Diversos son los puntos desde los que se puede acceder a el Bierzo y distintos los caminos, pero el que ha gozado de mayor prestigio y tradición es el Camino de Santiago Francés. Si bien no es fácil enumerar la infinidad de monumentos, paisajes y puntos de interés que encontramos a nuestros paso por el Bierzo, más difícil nos resulta describir su belleza y simple grandiosidad. Desde la Cruz de Ferro, en Foncebadón, hasta Pedrafita do Cebrerio, ya en la vecina Galicia, atravesamos el Bierzo de este a oeste, cruzamos sus ríos a través de puentes de piedra romanos, y descubrimos un variado paisaje de vides, frutales, huertas y prados.

Es fácil encontrar albergue allá donde llegamos, y siempre gta algo que está esperando a ser visitado.
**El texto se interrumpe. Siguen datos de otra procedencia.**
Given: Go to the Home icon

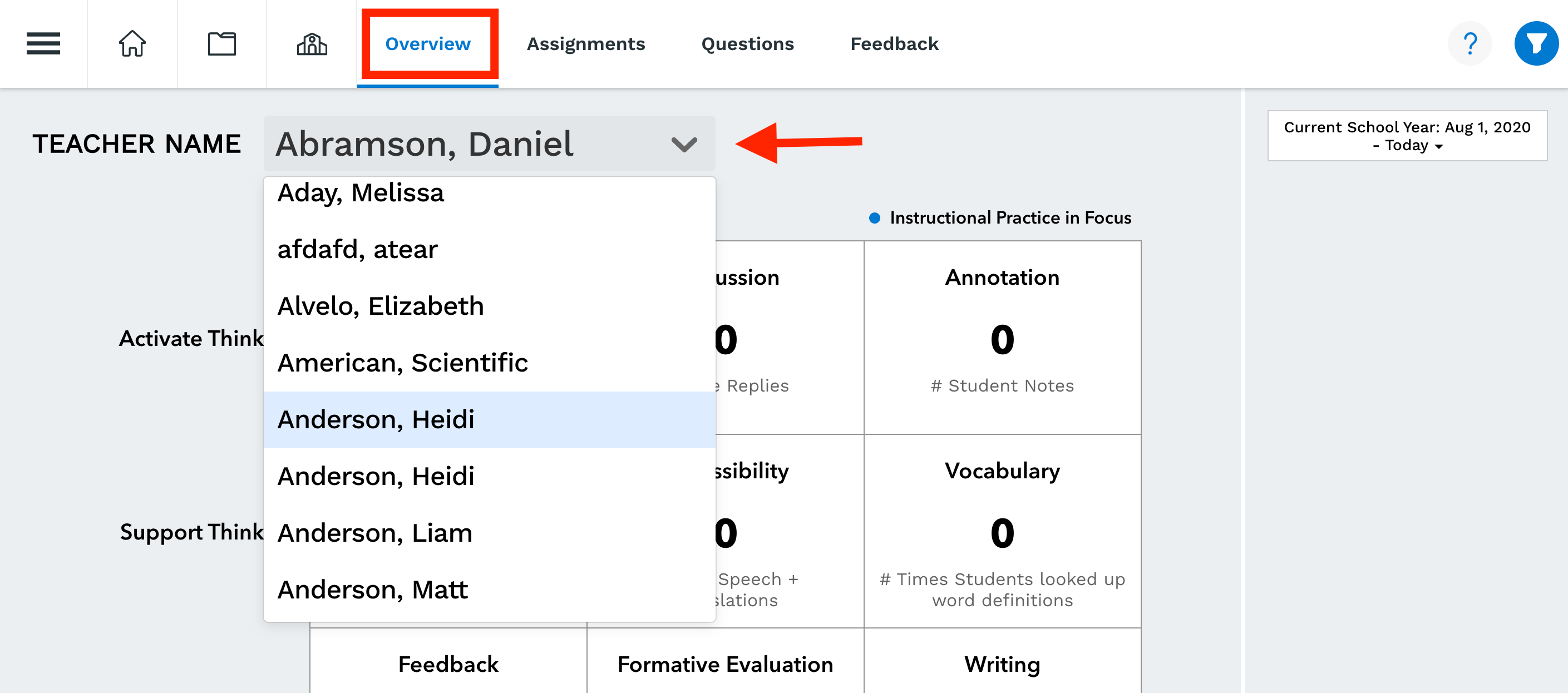Looking at the screenshot, I should 132,44.
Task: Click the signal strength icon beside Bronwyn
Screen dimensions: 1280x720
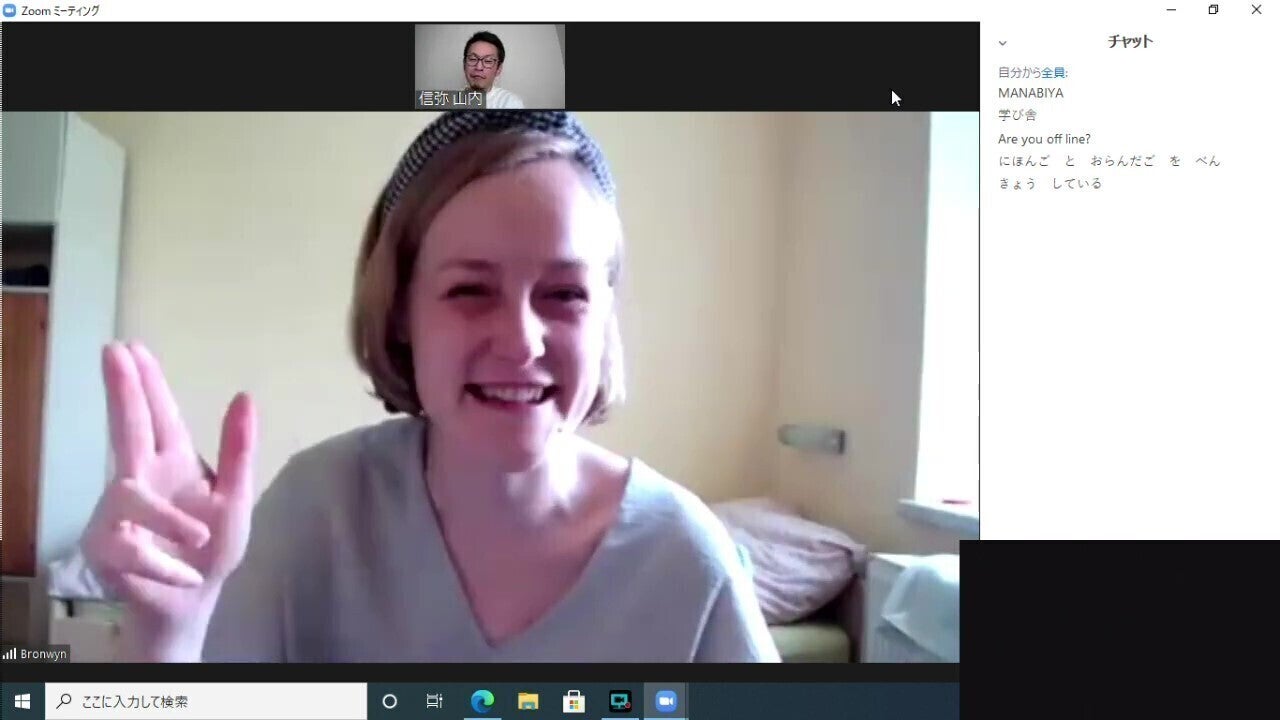Action: pos(9,654)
Continuar el camino no es fácil, la curiosidad nos invita a desviarnos para conocer parajes como el Valle del silencio, con su iglesia mozárabe, Las Médulas y el legado de los romanos, la pinturas rupestres de Sésamo y, entre muchos otros, el Castro de Chano.

Un camino que nos lleva desde la mencionada Cruz de Ferro a Molinaseca, Ponferrada, Cacabelos y Villafranca, para obligada para conocer la Puerta Norte o del Perdón, lugar donde los peregrinos impedidos puede alcanzar su jubileo.